The effect of chronic alcohol consumption on the skeleton was investigated in rats. The treated group received ethanol administered as 38% of caloric intake in a liquid diet (Sustacal) for 10 months. The control rats were pair weighted to the ethanol-treated animals throughout the study; the growth curves of the two groups were the same. The controls were given the same liquid diet except that dextrin:maltose (3:1) was substituted isocalorically for ethanol. Ethanol-treated rats did not differ from the pair-weighted controls in mean serum calcium, phosphorous, or creatinine. In contrast, serum magnesium was reduced (p < 0.02) in alcohol-treated rats. Ethanol treatment also resulted in changes in the serum concentrations of vitamin D metabolites; serum 25-hydroxyvitamin D3 was increased (p < 0.001), while serum 1,25-dihydroxyvitamin D3 was decreased (p < 0.01). Tibial length was reduced in ethanol-treated rats (p < 0.05) but there was no change in femoral length. Medullary area was increased in tibial diaphyses from alcohol-treated rats compared to weight matched control animals (p < 0.01), indicating a net increase in resorption. The cross-sectional area of the tibial diaphysis of ethanol-treated rats was the same as the matched controls.
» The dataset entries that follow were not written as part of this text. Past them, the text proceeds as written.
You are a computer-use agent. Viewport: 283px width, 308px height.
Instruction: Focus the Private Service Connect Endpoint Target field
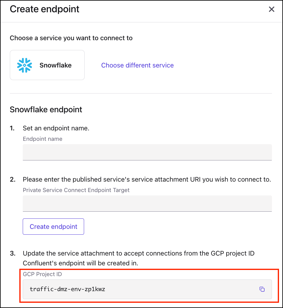click(x=147, y=203)
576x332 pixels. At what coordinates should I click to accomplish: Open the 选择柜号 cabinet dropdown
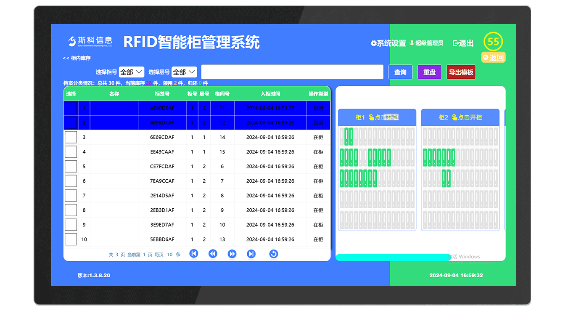point(131,72)
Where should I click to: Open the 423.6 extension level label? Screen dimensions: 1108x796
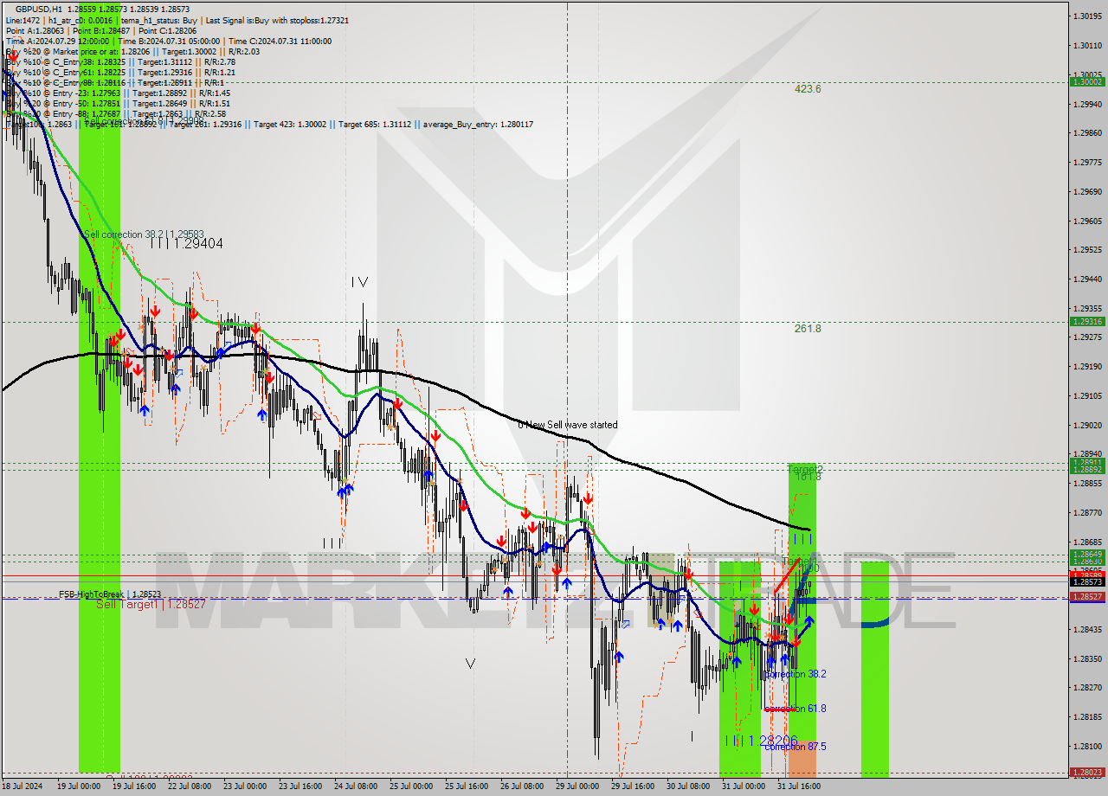coord(808,88)
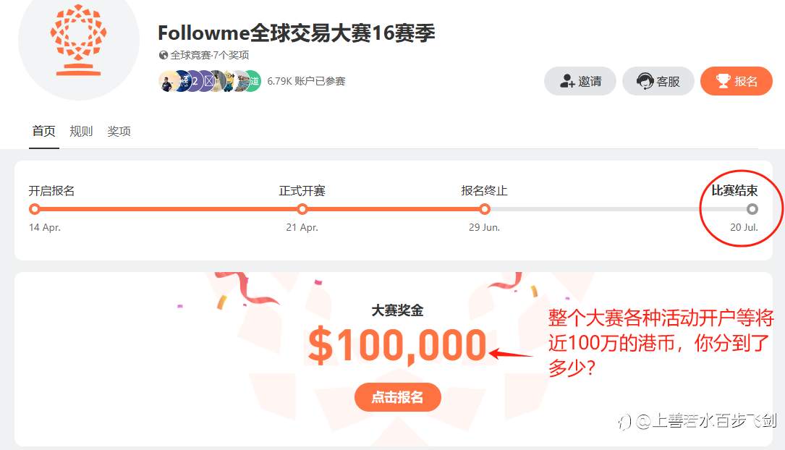The width and height of the screenshot is (785, 450).
Task: Click the person-plus icon on 邀请
Action: (x=567, y=81)
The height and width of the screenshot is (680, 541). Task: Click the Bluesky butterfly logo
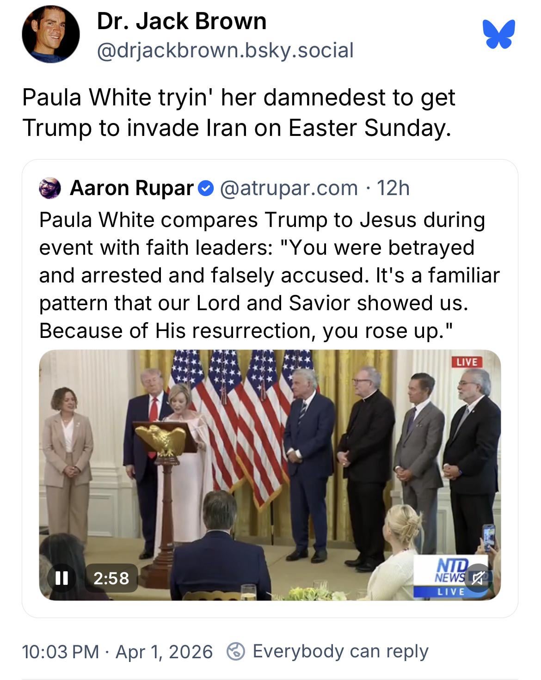(498, 34)
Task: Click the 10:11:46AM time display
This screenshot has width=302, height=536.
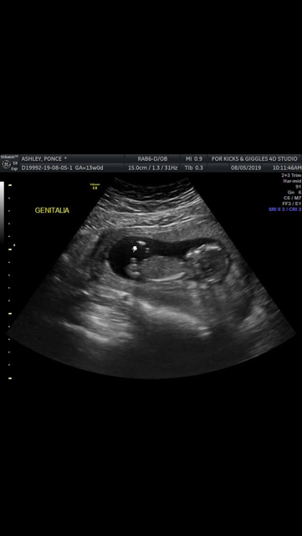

Trabecular bone was decreased in the tibial metaphysis of ethanol-treated rats compared to the matched controls (p < 0.05) indicating a net loss of trabecular bone. Ethanol treatment did not have an effect on the organic weight of the femur but the ash weight was reduced (p < 0.02). These studies demonstrate that chronic alcohol treatment in rats results in disturbed vitamin D metabolism, a net increase in bone resorption and decreased mineralization of bone matrix.